## Document segment
=-=-=-=-=
Hoenig thinks the Fed is repeating mistakes of the past, keeping interest rates too low for too long. That risks creating another bubble — and another crash, he says.

Hoenig says the Fed’s decision to lower interest rates in 2003 helped fuel the credit bubble that led to the recession:

…unemployment is high today because we tried to make it lower, faster than we should have in 2003. We should learn from that. … I want to see people back to work. But I want them back to work permanently. I don’t want them back to work until the next bubble pops and we have unemployment back up to 11 or 12 percent.

…during that boom period of the decade of the 2000s, America leveraged itself up tremendously. Consumers increased their debt levels from 80 percent of disposable income to 125 percent. Banks increased their leverage … Then the crash comes, you still have all this debt. That takes time to work off … and if you try and rush it … you cause yourself to recreate new bubbles. You’re in the long run only going to hurt those very people you’re trying to help.
=-=-=-=-=
## Stated problem 1
Answer these questions from the Hoenig excerpt.
(a) In what year does Hoenig say the Fed lowered interest rates?
(b) What level of disposable income did consumer debt rise to during the 2000s boom?
(c) What unemployment range does Hoenig say could return when the next bubble pops?
## Stated problem 2
Write out the part of the Hoenig excerpt between "Hoenig thinks the" and "crash, he says.", inclusive.
## Stated problem 3
Does each statement agree with the Hoenig excerpt? Answer yes or no, and quote the words that decide it.
(a) Hoenig says the Fed is keeping interest rates too high.
(b) Banks raised their leverage during the boom of the 2000s.
(c) Hoenig says he does not want to see people back to work.

[Item position entries]
=-=-=-=-=
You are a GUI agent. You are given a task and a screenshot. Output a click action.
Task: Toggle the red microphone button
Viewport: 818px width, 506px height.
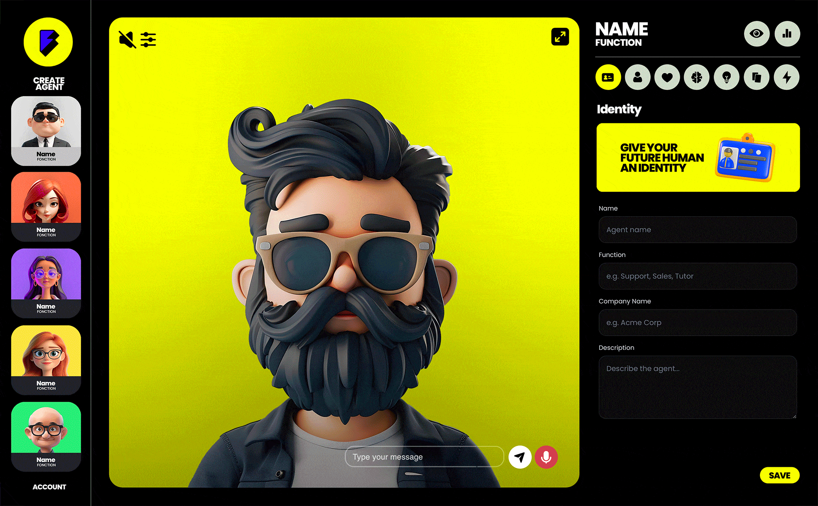tap(546, 457)
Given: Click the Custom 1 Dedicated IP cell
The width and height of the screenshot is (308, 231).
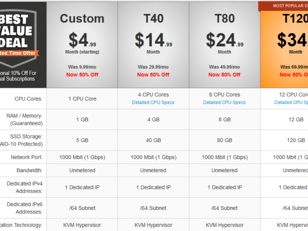Looking at the screenshot, I should pyautogui.click(x=82, y=187).
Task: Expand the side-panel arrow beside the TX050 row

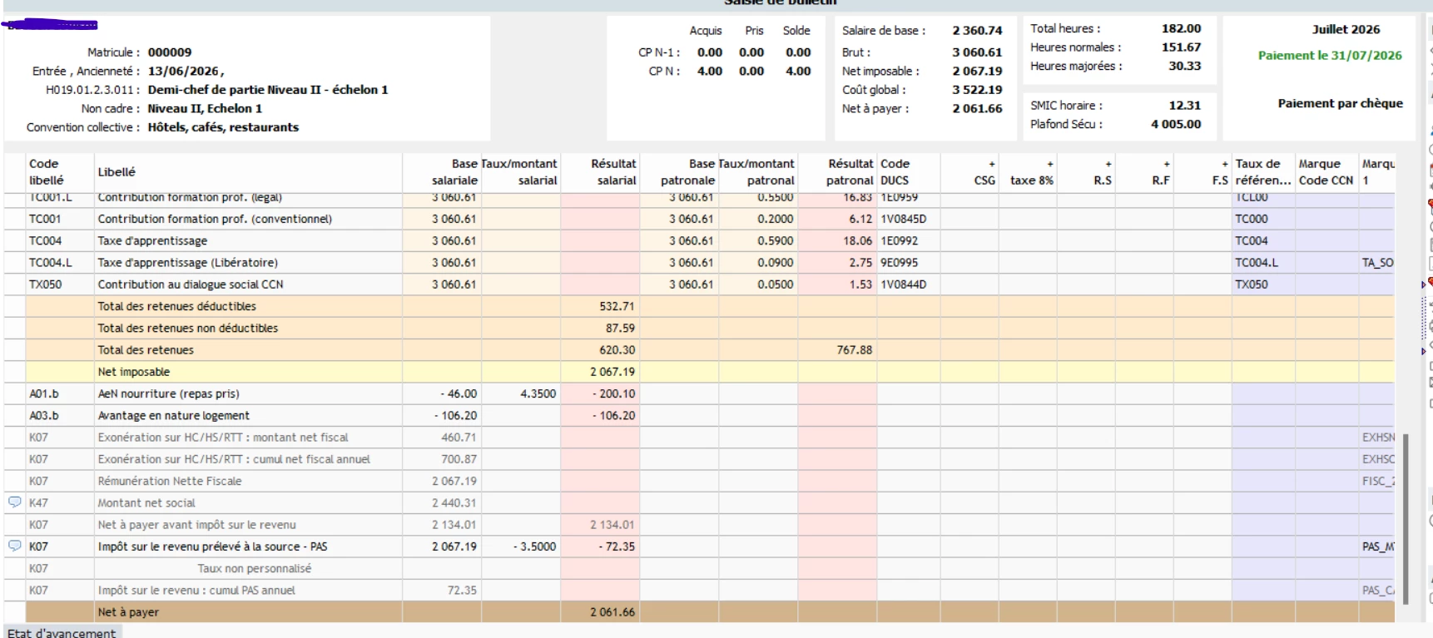Action: (1423, 284)
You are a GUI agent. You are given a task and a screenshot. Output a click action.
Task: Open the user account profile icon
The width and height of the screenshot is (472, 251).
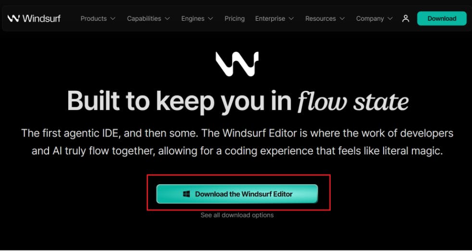pyautogui.click(x=406, y=18)
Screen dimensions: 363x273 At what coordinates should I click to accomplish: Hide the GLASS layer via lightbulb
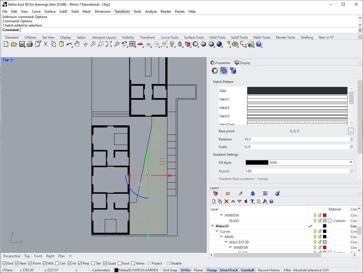pos(315,221)
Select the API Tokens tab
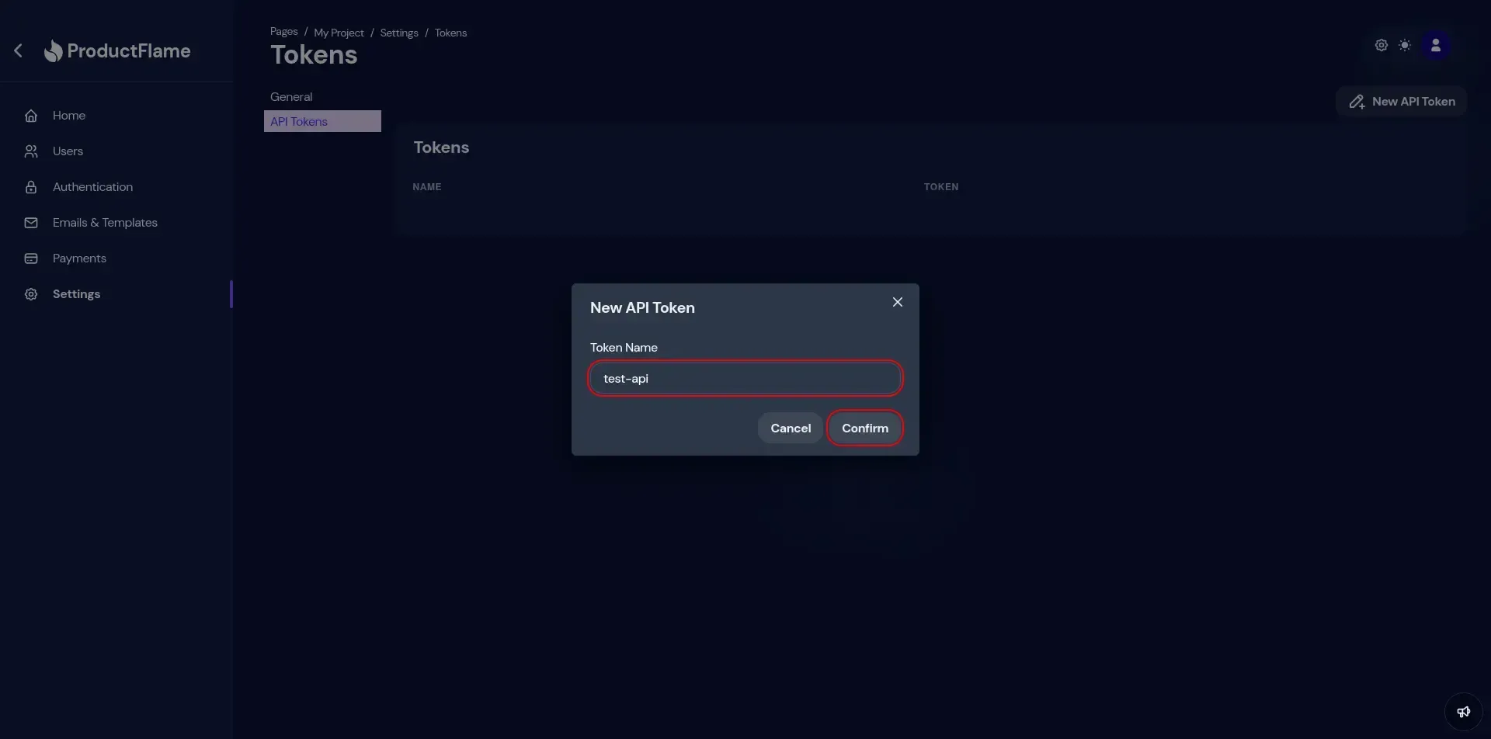Image resolution: width=1491 pixels, height=739 pixels. point(299,122)
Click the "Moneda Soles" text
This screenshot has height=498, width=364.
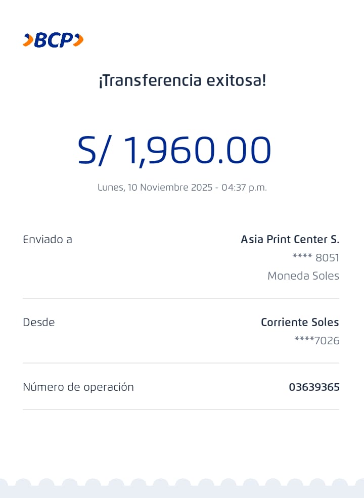pos(303,276)
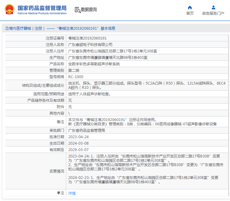
Task: Click the NMPA national emblem logo
Action: click(x=9, y=9)
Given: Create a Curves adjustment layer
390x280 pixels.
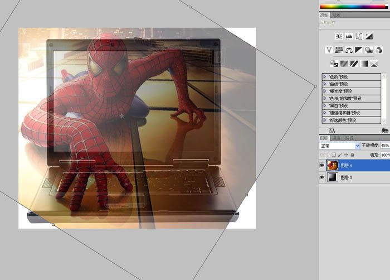Looking at the screenshot, I should [x=359, y=36].
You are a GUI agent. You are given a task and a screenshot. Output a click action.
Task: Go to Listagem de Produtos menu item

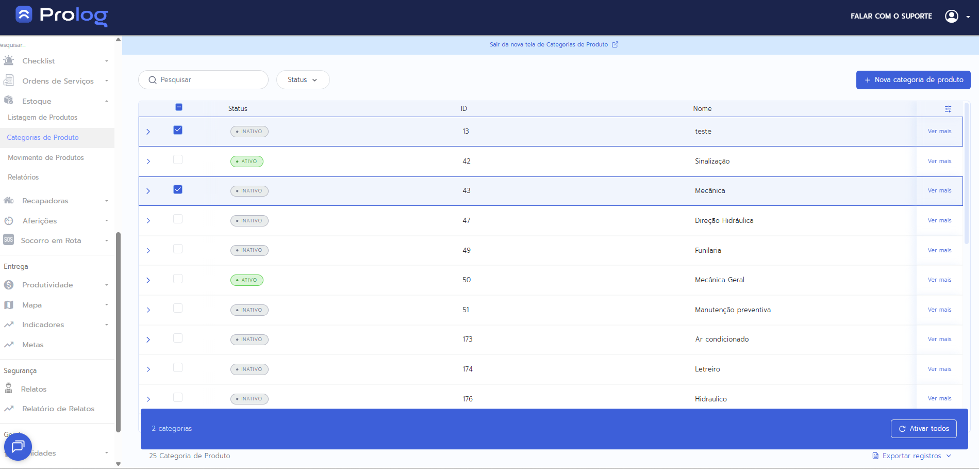click(42, 117)
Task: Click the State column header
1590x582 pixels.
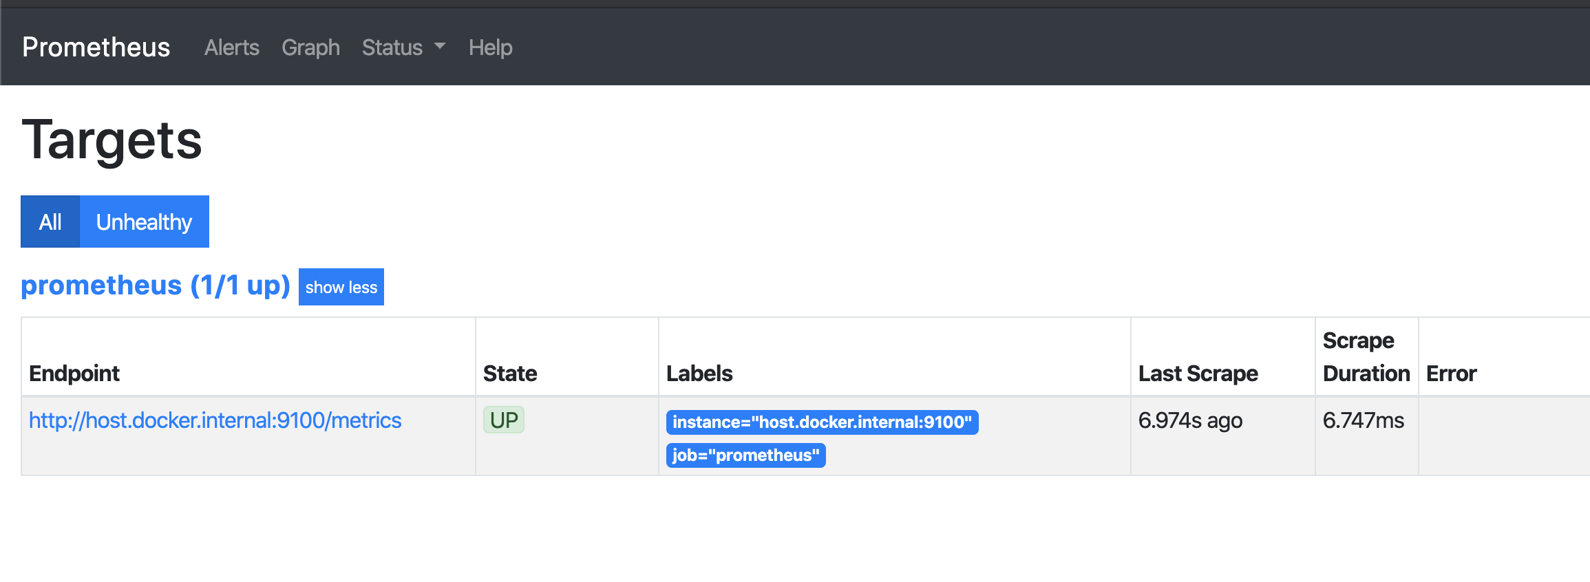Action: pyautogui.click(x=510, y=373)
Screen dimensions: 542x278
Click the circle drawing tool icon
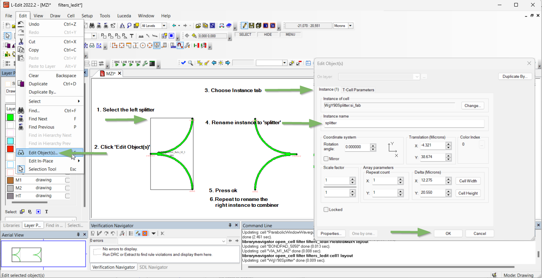pos(143,46)
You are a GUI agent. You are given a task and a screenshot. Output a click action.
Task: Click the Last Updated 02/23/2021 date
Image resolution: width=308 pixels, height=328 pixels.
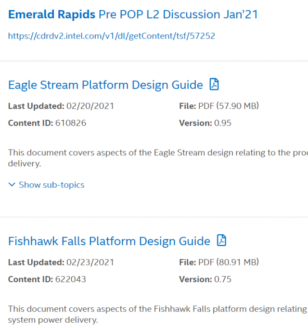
=-=-=-=-=
## Task response 1
(a) 2003
(b) 125 percent
(c) 11 or 12 percent

## Task response 2
Hoenig thinks the Fed is repeating mistakes of the past, keeping interest rates too low for too long. That risks creating another bubble — and another crash, he says.

## Task response 3
(a) No: "keeping interest rates too low for too long"
(b) Yes: "Banks increased their leverage"
(c) No: "I want to see people back to work."